Work to be completed
Will you write out, word for word, every line from the one with "Instruction: Jump to the first packet" to the final line of the data below, with the pictures left out?

Exercise inputs
------------

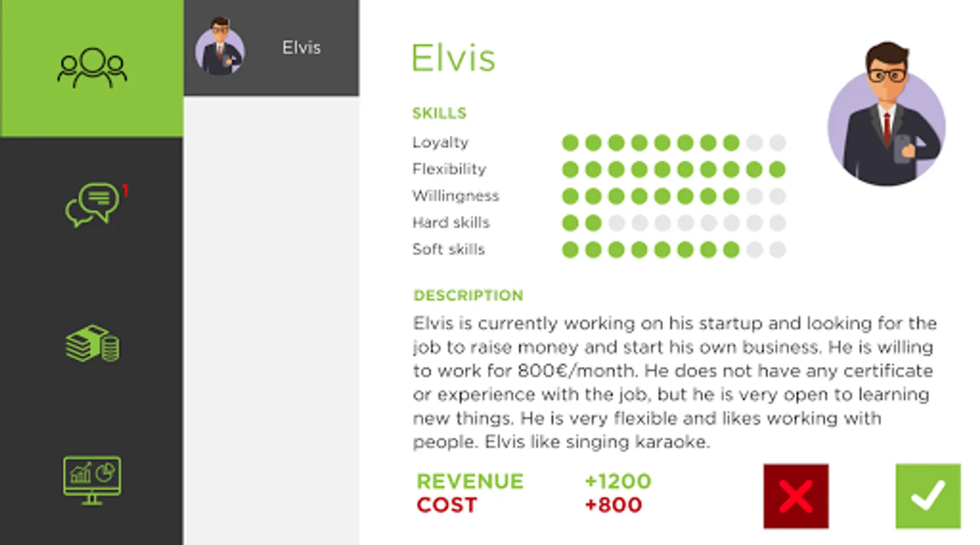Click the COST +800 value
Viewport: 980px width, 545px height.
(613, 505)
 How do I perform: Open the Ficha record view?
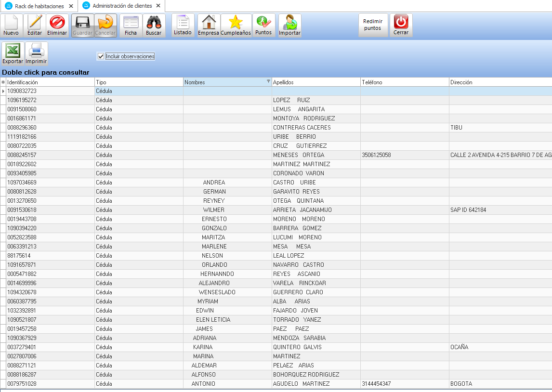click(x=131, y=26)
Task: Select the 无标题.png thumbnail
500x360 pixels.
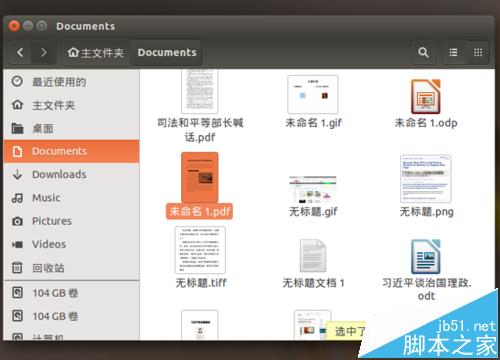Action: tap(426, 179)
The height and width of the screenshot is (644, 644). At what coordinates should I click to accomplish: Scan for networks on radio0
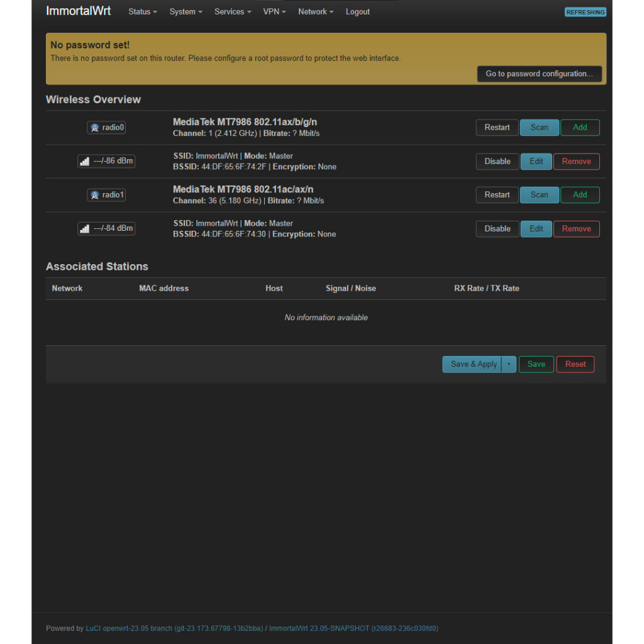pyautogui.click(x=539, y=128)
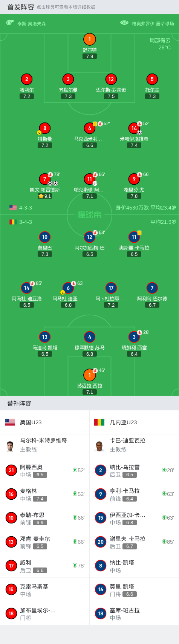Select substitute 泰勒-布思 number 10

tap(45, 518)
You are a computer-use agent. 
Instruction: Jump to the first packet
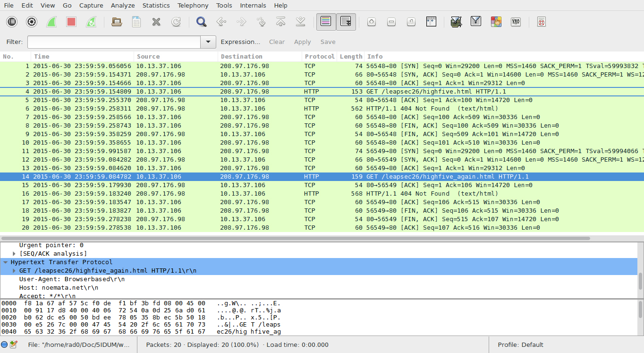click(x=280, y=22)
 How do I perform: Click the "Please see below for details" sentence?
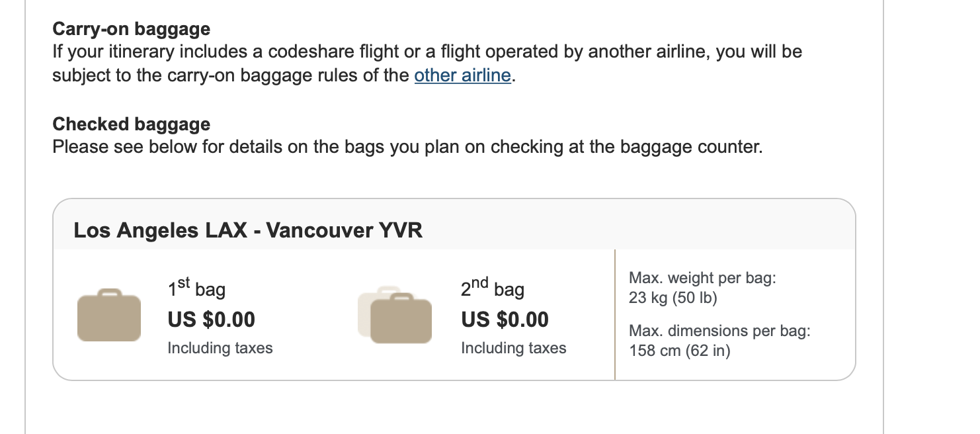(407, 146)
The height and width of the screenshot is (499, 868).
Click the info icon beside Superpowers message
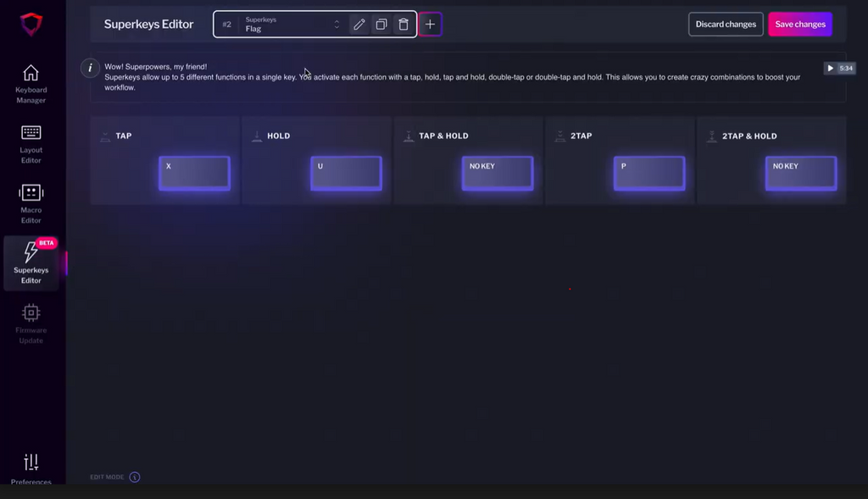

------------

Answer below
Instruction: Jump to the first packet
click(x=280, y=22)
 How do I perform: Click the "Please see below for details" sentence?
(407, 146)
The height and width of the screenshot is (499, 868).
Click the info icon beside Superpowers message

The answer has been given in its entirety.